(Source records begins)

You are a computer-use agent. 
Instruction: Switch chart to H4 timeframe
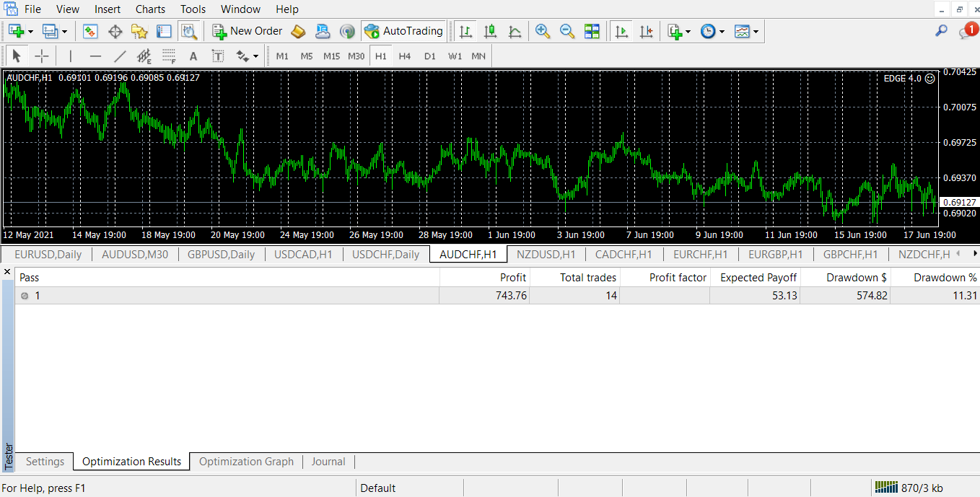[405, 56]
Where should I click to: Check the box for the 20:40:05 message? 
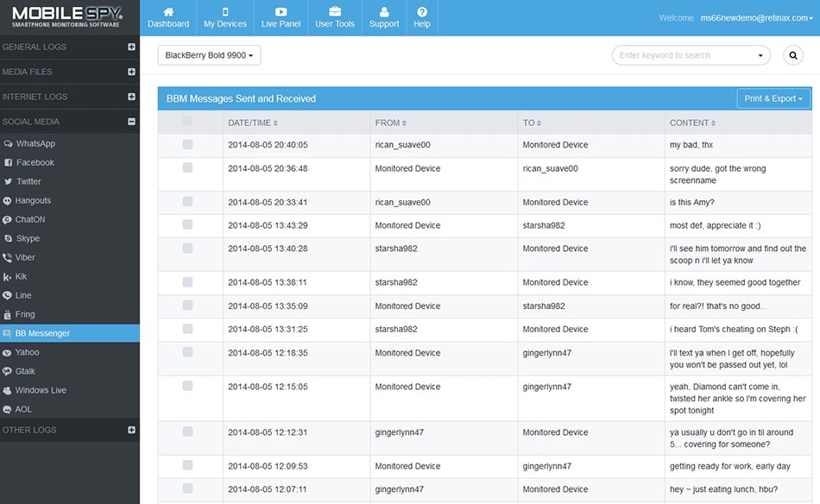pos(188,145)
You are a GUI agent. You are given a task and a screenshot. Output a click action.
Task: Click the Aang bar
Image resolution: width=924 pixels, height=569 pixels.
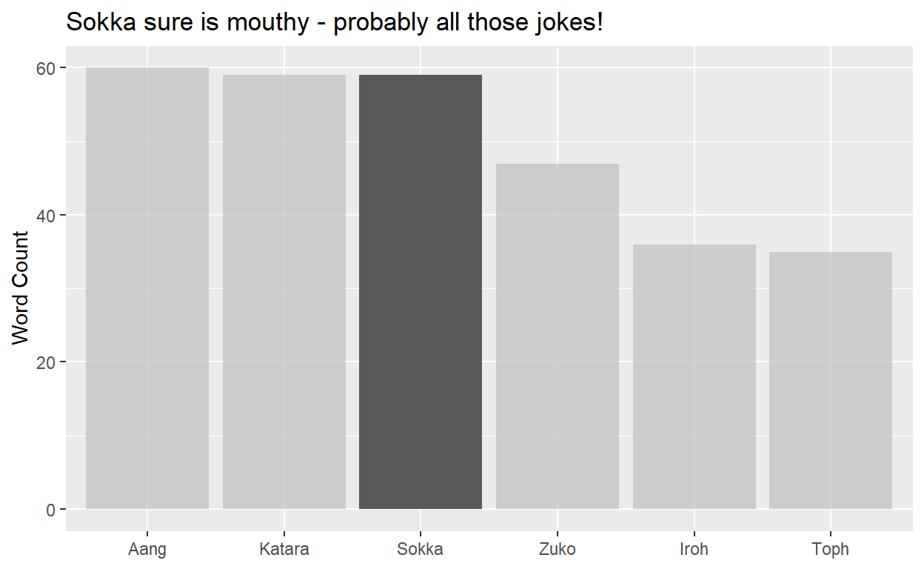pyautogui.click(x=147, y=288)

(Source records ends)
(Source records begins)

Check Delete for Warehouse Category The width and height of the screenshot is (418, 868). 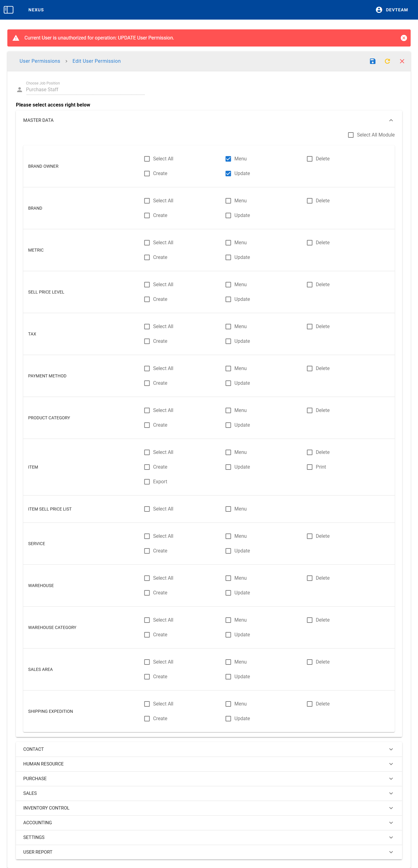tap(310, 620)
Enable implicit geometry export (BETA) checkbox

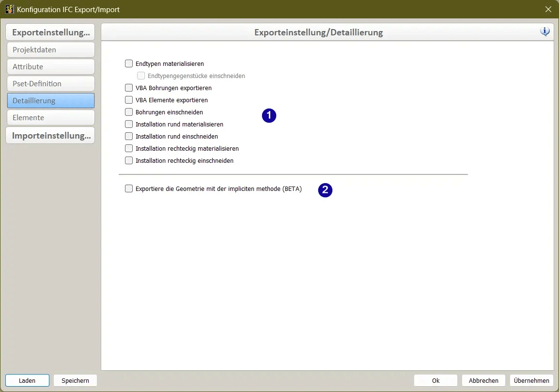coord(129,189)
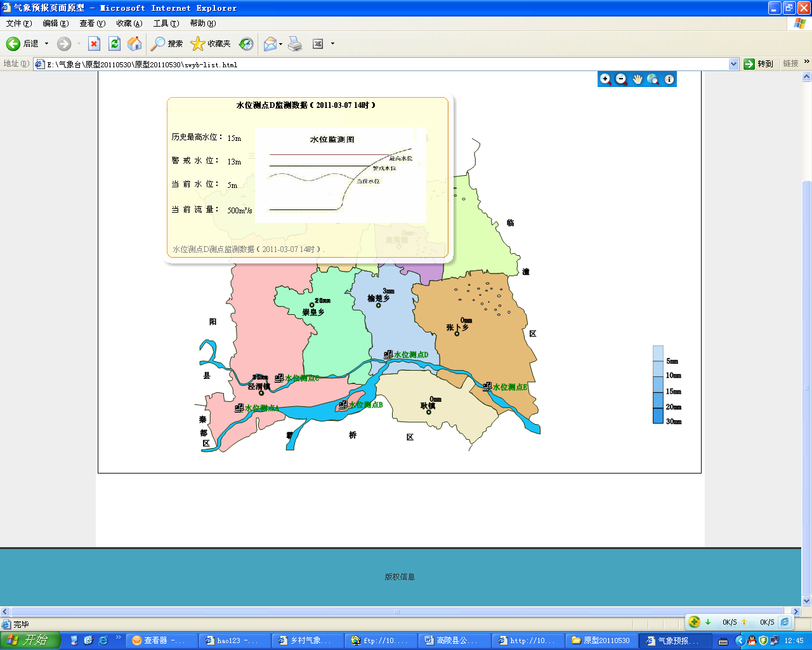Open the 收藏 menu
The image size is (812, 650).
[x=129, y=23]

(Source records ends)
(Source records begins)

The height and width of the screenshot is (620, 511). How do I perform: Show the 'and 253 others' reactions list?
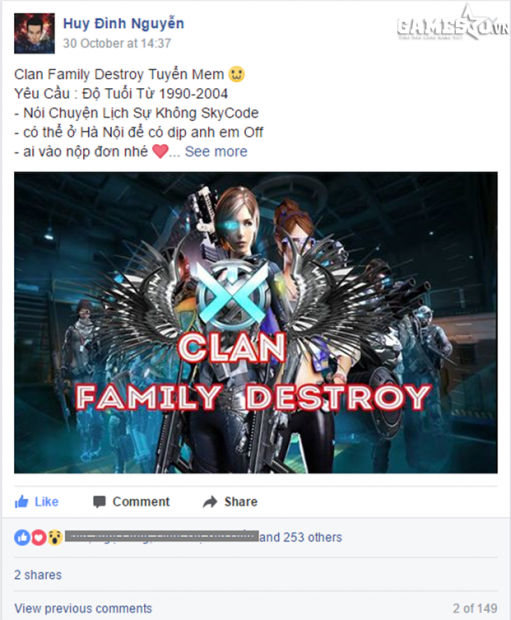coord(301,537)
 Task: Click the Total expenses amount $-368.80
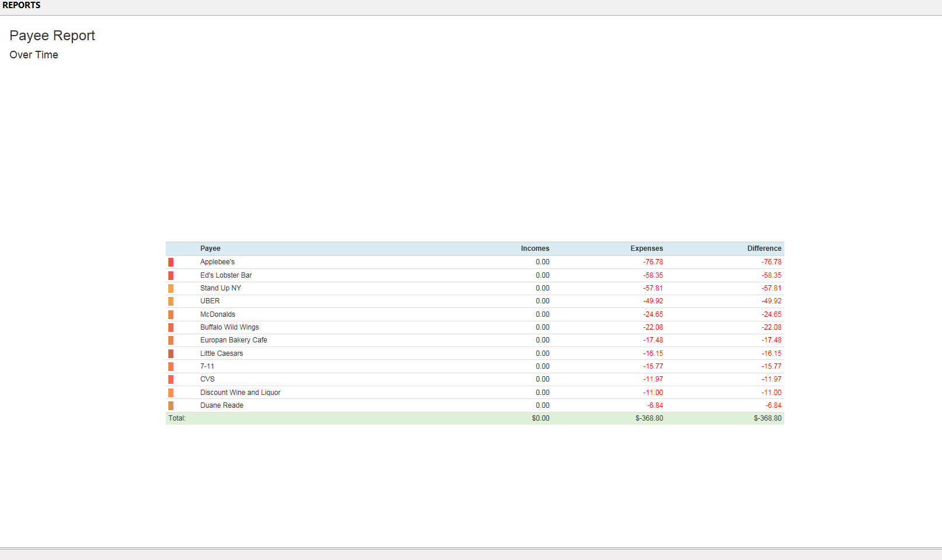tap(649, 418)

(Source records ends)

Instructions to follow:
From the records above, copy each line where the word "agent" can be found.

Answer:
You are a computer-use agent. 
You are a GUI agent. You are given a task and a screenshot. Output a click action.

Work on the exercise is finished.